WRITTEN INSTRUCTION -
Please render the material as a JSON list of strings with one string per line, leaving out blank lines. Begin at the line that has "Where should I" and stop after the line that has "click(268, 317)".

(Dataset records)
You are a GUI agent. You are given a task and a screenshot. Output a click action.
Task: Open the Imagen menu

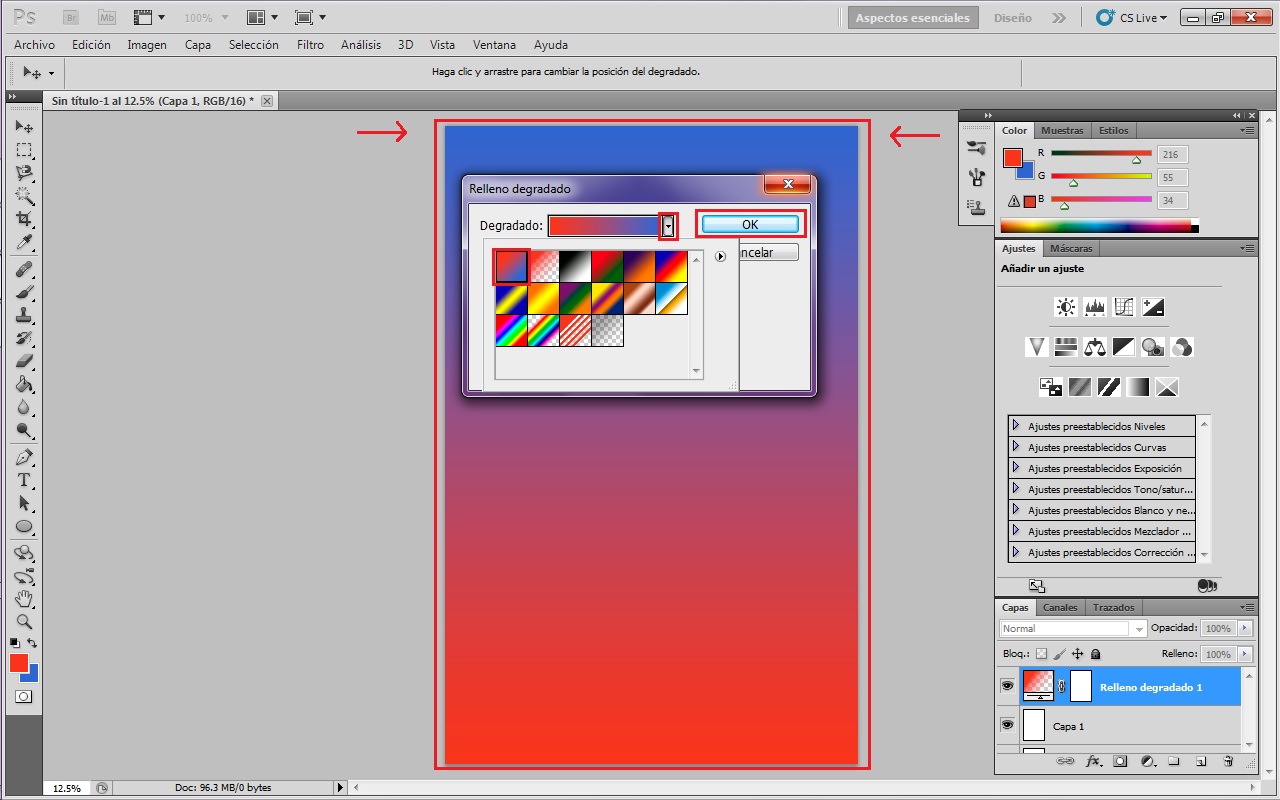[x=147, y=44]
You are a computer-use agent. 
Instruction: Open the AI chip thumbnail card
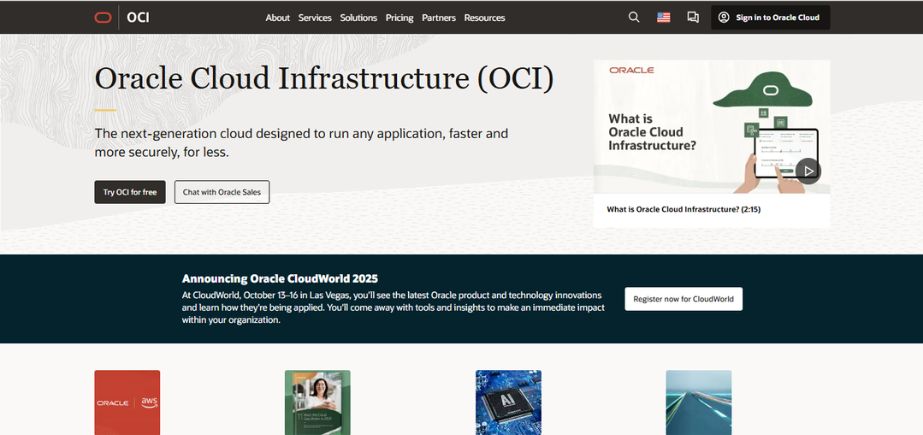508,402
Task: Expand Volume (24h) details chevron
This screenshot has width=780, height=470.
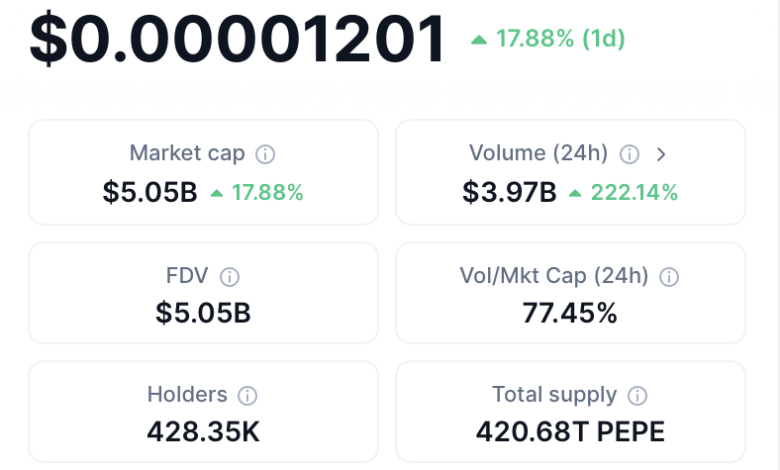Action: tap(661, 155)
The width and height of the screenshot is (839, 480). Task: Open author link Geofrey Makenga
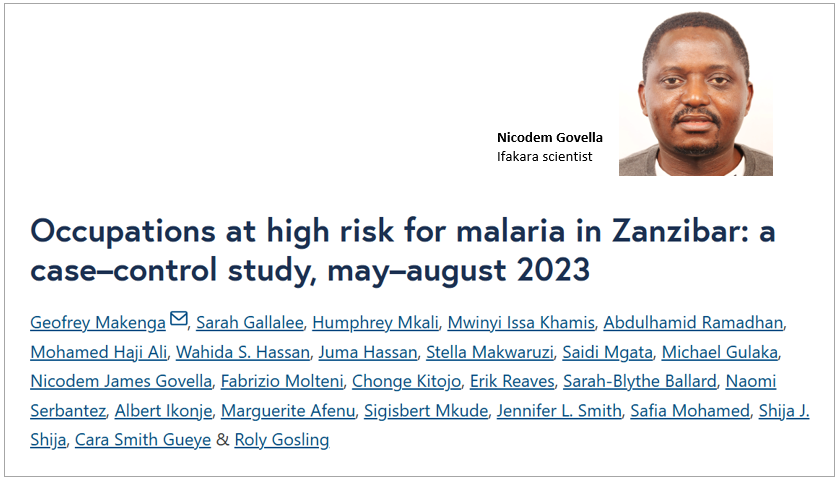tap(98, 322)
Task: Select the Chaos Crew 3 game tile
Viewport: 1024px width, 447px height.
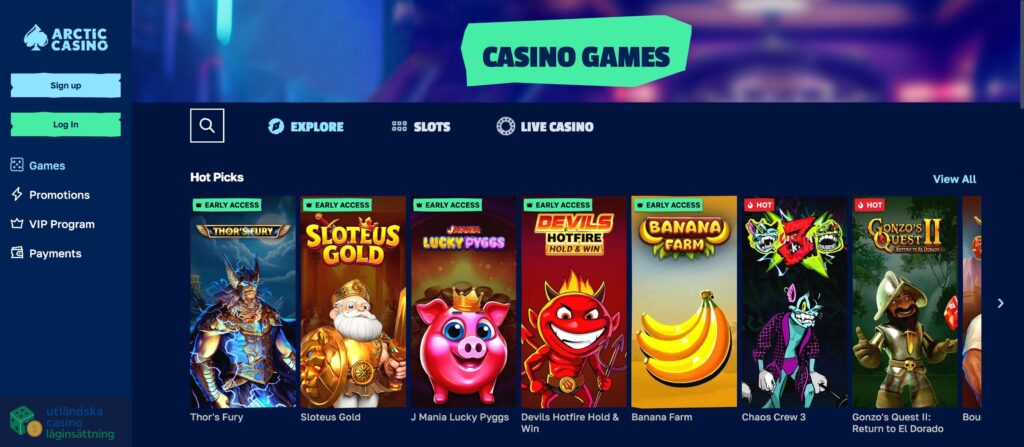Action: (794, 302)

==

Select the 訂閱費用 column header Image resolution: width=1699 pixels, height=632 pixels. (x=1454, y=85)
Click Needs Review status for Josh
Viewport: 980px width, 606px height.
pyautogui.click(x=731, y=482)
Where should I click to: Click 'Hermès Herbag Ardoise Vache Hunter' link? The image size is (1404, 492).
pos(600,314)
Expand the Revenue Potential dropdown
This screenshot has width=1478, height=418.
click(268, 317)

RESULT OF THIS TASK -
[
  "Where should I click to: Click 'Hermès Herbag Ardoise Vache Hunter' link? The image size is (1404, 492).",
  "pos(600,314)",
  "Expand the Revenue Potential dropdown",
  "This screenshot has width=1478, height=418.",
  "click(268, 317)"
]